[SUPPLIED ENTRIES]
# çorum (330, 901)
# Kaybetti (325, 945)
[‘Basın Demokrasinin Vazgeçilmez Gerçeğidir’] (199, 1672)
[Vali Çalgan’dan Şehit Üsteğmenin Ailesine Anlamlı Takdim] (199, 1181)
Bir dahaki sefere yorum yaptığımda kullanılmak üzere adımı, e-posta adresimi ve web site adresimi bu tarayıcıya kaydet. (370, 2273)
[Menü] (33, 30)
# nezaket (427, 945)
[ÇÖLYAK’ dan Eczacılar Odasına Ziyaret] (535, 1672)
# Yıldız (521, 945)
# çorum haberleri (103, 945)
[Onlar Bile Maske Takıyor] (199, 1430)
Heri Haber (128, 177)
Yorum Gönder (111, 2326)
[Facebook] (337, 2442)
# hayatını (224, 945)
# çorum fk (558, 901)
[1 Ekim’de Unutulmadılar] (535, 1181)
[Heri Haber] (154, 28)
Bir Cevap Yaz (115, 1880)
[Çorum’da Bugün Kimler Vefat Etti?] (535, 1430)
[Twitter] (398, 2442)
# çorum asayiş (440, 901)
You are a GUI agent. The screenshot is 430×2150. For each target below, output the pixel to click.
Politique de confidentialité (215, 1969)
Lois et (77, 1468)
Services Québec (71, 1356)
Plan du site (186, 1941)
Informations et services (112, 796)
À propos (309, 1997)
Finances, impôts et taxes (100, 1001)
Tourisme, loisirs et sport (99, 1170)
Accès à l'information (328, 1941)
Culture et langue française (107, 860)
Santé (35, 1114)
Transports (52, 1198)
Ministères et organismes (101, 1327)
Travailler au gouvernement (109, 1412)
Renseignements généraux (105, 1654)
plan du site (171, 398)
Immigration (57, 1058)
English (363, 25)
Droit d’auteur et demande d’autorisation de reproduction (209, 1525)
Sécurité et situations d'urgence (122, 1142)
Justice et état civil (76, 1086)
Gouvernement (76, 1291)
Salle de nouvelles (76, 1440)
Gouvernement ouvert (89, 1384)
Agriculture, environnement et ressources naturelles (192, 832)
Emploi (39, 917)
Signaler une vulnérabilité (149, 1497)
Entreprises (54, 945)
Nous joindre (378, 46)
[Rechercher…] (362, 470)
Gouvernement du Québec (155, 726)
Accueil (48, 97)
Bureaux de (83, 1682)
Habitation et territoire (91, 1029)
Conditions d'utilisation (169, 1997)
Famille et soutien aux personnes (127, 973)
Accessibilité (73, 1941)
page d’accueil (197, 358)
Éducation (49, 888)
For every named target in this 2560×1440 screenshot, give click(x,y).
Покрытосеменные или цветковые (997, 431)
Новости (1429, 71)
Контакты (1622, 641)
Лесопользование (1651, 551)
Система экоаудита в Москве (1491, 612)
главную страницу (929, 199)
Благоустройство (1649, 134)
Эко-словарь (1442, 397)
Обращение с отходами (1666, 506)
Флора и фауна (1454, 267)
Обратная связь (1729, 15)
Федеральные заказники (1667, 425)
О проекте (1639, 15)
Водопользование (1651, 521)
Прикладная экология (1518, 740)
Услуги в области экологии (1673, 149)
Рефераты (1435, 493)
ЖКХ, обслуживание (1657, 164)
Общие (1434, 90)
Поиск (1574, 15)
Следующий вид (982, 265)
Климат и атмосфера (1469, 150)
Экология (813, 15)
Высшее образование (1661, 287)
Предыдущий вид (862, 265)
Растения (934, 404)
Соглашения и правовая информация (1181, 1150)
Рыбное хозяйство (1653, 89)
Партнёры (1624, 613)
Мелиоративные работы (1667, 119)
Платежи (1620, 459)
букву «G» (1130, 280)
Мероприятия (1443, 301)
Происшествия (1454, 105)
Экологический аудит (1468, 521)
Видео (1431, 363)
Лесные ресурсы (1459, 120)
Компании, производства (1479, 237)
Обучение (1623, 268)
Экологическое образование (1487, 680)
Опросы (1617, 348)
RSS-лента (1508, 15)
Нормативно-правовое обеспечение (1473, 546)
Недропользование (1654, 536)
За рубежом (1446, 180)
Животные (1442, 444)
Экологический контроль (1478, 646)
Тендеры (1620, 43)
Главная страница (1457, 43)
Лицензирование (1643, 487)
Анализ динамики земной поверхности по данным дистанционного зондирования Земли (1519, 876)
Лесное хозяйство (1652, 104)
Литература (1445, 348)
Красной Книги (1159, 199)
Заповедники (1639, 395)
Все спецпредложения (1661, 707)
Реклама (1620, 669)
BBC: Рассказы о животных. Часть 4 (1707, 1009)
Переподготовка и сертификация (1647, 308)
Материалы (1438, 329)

[TASK] Reproduce only those lines of the entries above that run from the line with "Мероприятия (1443, 301)" to the final line.

[RESULT]
Мероприятия (1443, 301)
Происшествия (1454, 105)
Экологический аудит (1468, 521)
Видео (1431, 363)
Лесные ресурсы (1459, 120)
Компании, производства (1479, 237)
Обучение (1623, 268)
Экологическое образование (1487, 680)
Опросы (1617, 348)
RSS-лента (1508, 15)
Нормативно-правовое обеспечение (1473, 546)
Недропользование (1654, 536)
За рубежом (1446, 180)
Животные (1442, 444)
Экологический контроль (1478, 646)
Тендеры (1620, 43)
Главная страница (1457, 43)
Лицензирование (1643, 487)
Анализ динамики земной поверхности по данным дистанционного зондирования Земли (1519, 876)
Лесное хозяйство (1652, 104)
Литература (1445, 348)
Красной Книги (1159, 199)
Заповедники (1639, 395)
Все спецпредложения (1661, 707)
Реклама (1620, 669)
BBC: Рассказы о животных. Часть 4 (1707, 1009)
Переподготовка и сертификация (1647, 308)
Материалы (1438, 329)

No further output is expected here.